* _Goal_
Copy all of the data below exactly as it appears, but leave out the pictures.

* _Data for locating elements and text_
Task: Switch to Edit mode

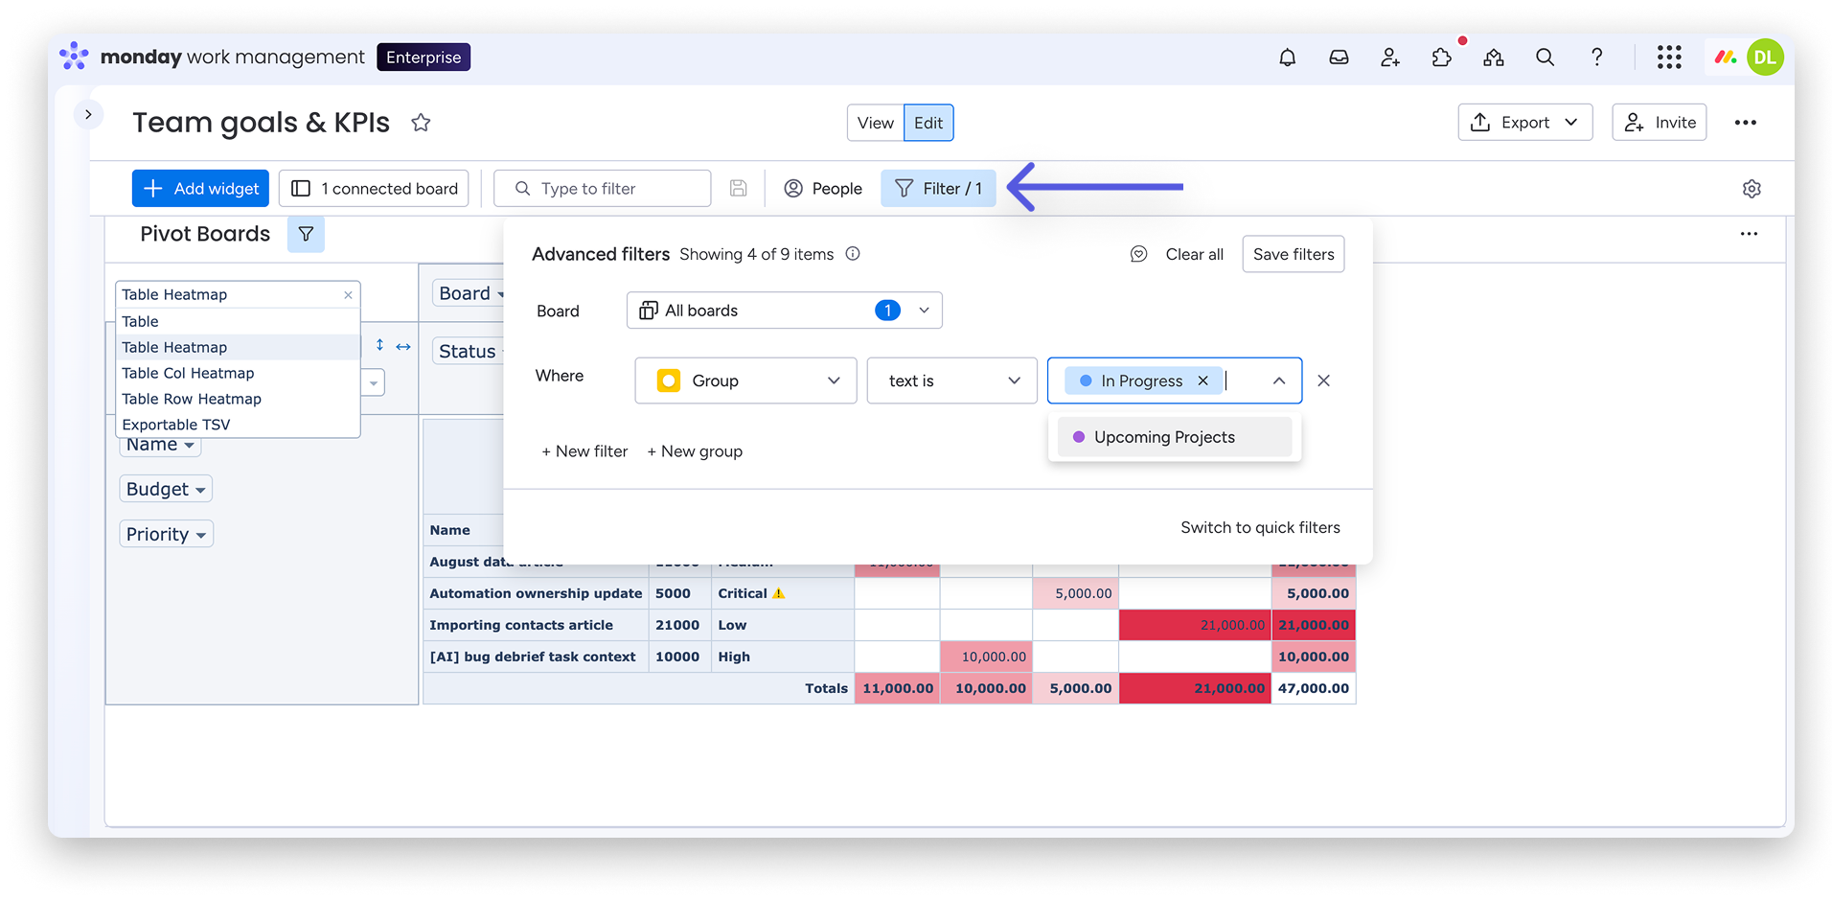Action: click(927, 123)
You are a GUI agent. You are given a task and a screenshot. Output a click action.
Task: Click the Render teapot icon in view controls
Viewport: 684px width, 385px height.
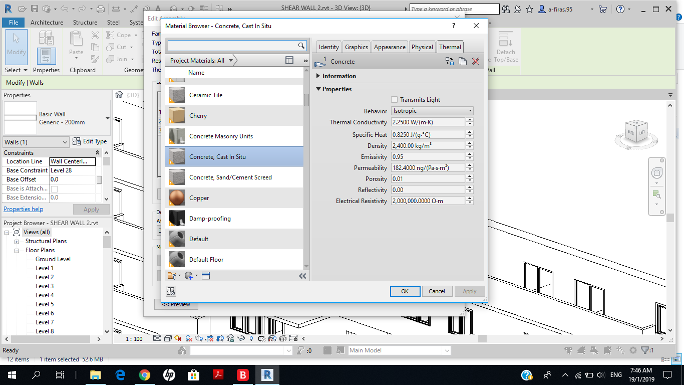pos(198,338)
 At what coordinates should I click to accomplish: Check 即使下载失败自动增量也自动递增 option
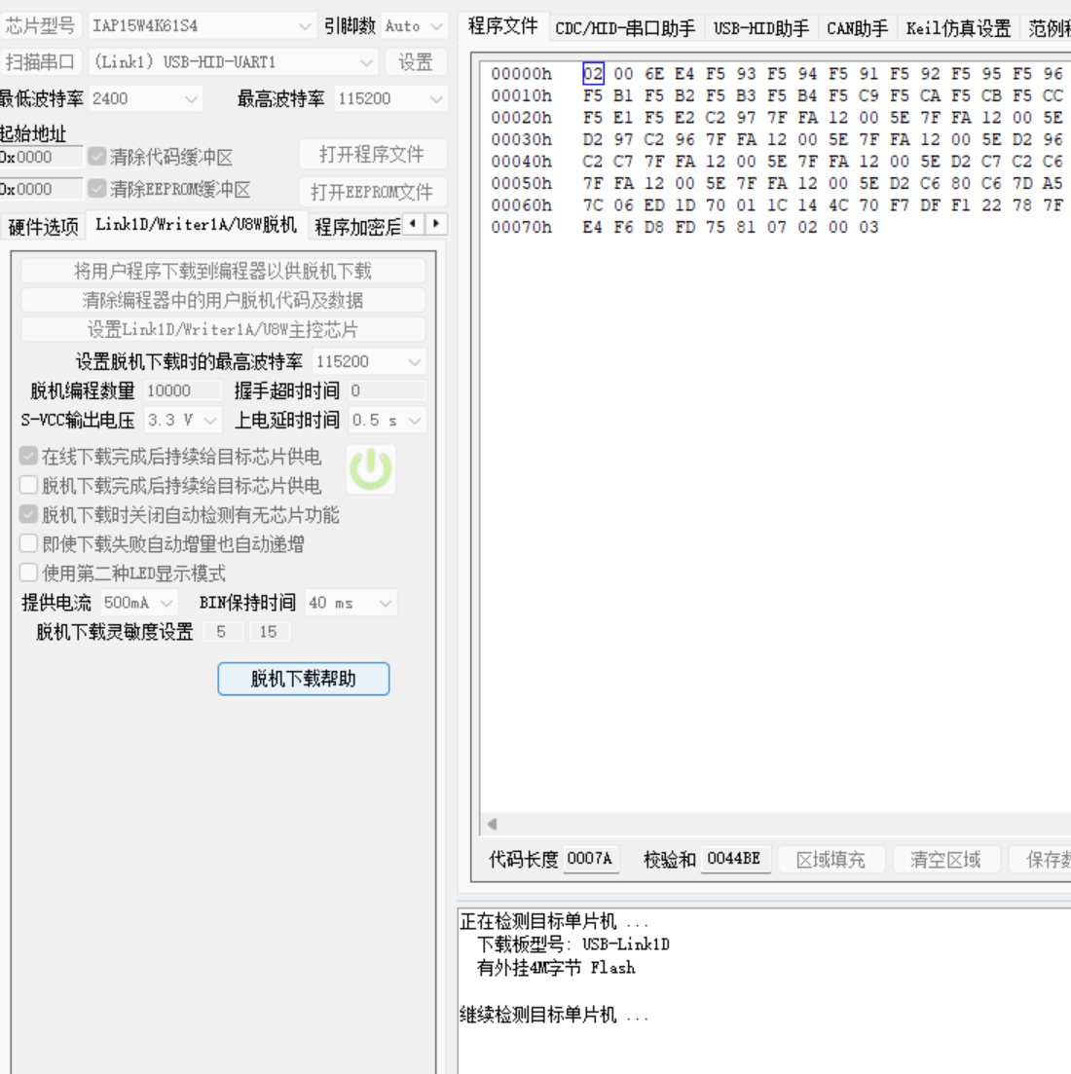[29, 543]
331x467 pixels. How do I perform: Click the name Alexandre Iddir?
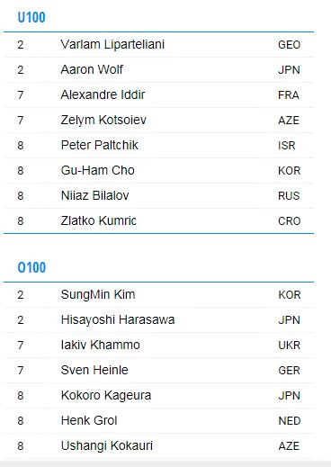coord(103,94)
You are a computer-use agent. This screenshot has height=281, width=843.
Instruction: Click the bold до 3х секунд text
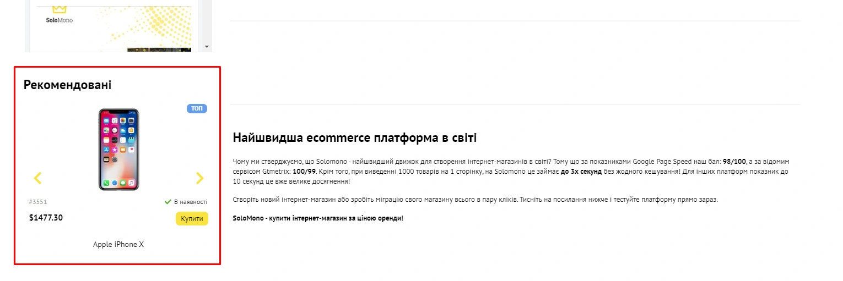point(582,171)
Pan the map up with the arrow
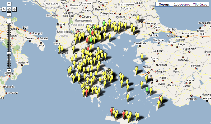Viewport: 211px width, 124px height. [x=9, y=4]
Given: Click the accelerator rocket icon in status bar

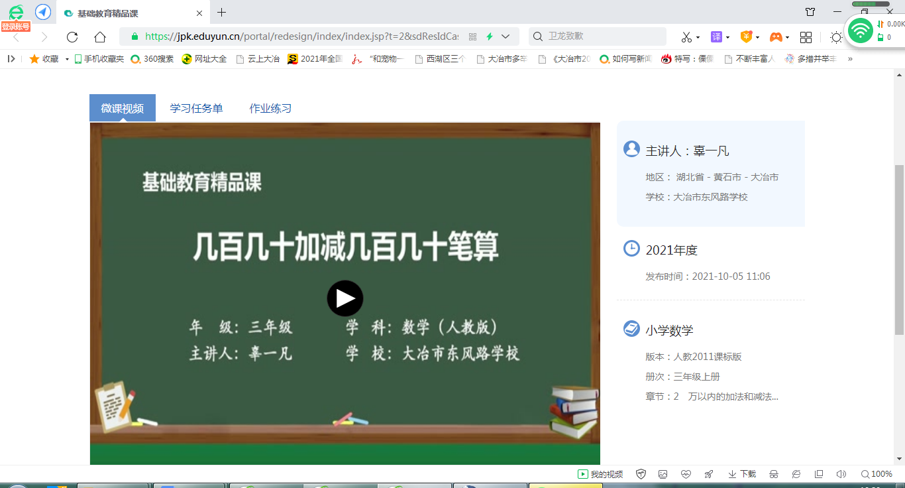Looking at the screenshot, I should [708, 474].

* _Answer_
Task: Switch to Edit mode

Action: click(927, 123)
You are a GUI agent. You are given a task and a screenshot. Output a click action.
Task: Click the Render teapot icon in view controls
Viewport: 684px width, 385px height.
pos(198,338)
 At what coordinates should I click to accomplish: Check 即使下载失败自动增量也自动递增 option
[29, 543]
331x467 pixels. How do I perform: Click the name Alexandre Iddir?
coord(103,94)
You are a computer-use agent. This screenshot has height=281, width=843.
Instruction: Click the bold до 3х секунд text
point(582,171)
Pan the map up with the arrow
Viewport: 211px width, 124px height. [x=9, y=4]
Given: Click the accelerator rocket icon in status bar

Looking at the screenshot, I should [708, 474].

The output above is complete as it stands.